Involvement of Shh/Gli1 signaling in the permeability of blood-spinal cord barrier and locomotion recovery after spinal cord contusion

Shh/Gli1 signaling plays important roles in development of spinal cord. How it is involved in spinal cord injury (SCI) remains unclear. In this study, we explored the roles of Shh/Gli1 signaling in SCI by using Shh signaling reporter Gli1(lz) mice and Gli1 mutant Gli1(lz/lz) mice. For detecting the Shh/Gli1 signaling after SCI, X-gal staining and double-immunostaining of Shh/PDGFR-beta, Shh/GFAP and LacZ/GFAP was conducted at 3 days post injury (dpi) on Gli1(lz) mice. To investigate the effects of Gil1 mutation on pathological changes after SCI, astrocytic proliferation and the content of intra-parenchymal Evans Blue were evaluated at 7dpi in wild-type and Gli1(lz/lz )mice. Furthermore, locomotor recovery was assessed by BMS scoring at 1, 3, 5 and 7dpi.

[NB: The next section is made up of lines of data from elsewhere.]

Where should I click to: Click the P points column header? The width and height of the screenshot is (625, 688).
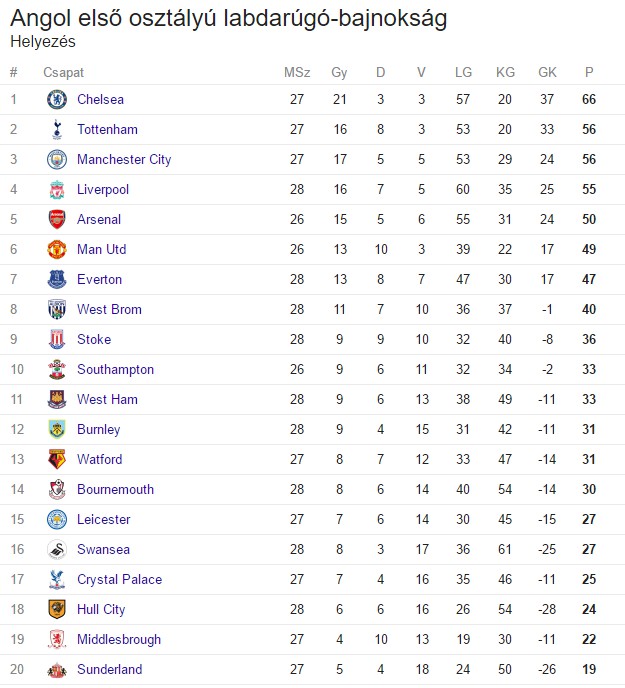(589, 73)
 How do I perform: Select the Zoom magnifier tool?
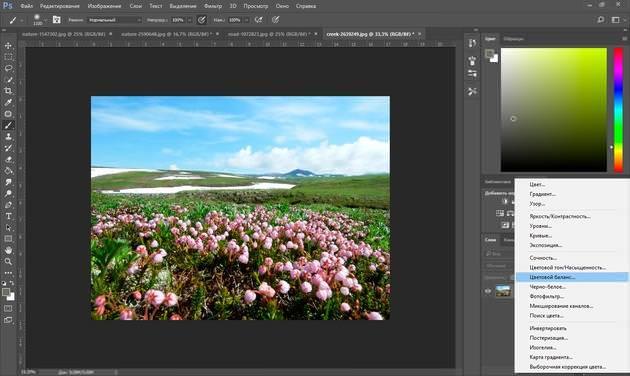pos(8,262)
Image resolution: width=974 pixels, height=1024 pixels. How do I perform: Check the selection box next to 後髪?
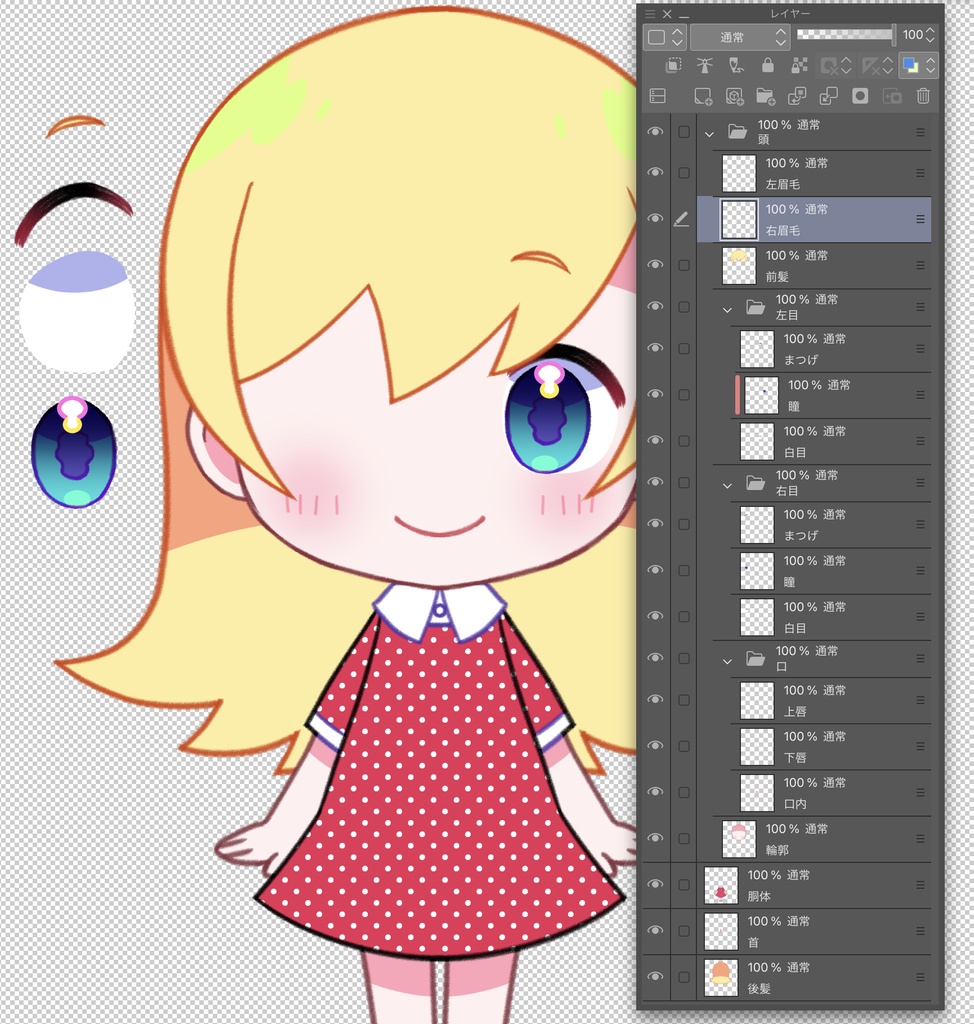(685, 976)
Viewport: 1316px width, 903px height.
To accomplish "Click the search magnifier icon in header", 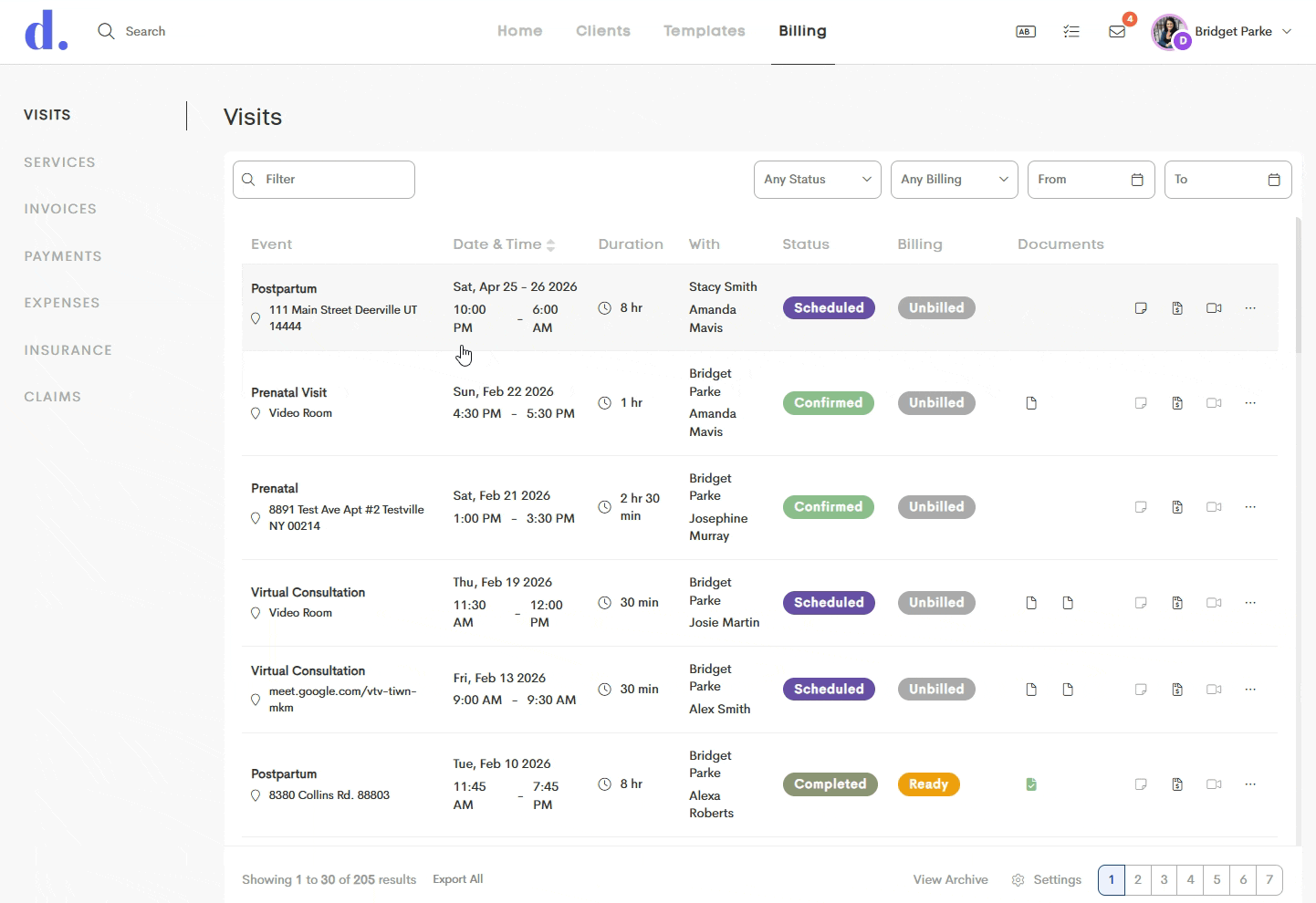I will 106,31.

The results of X-gal staining and immunohistochemistry showed that Shh/Gli1 signaling was mainly activated in reactive astrocytes after SCI. The 5-bromo-2-deoxyuridine (BrdU) incorporation assay showed that mutation of Gil1 did not affect the proliferation of astrocytes. However, the leakage of Evans Blue was significantly increased in the injured cord of Gli1(lz/lz )mice compared to wild-type mice. In addition, locomotor recovery was significantly impaired in the Gli1(lz/lz) mice. The findings demonstrated that Shh/Gli1 signaling could be induced in reactive astrocytes by SCI, and plays important role in permeability of blood-spinal cord barrier (BSCB) and locomotor recovery after SCI.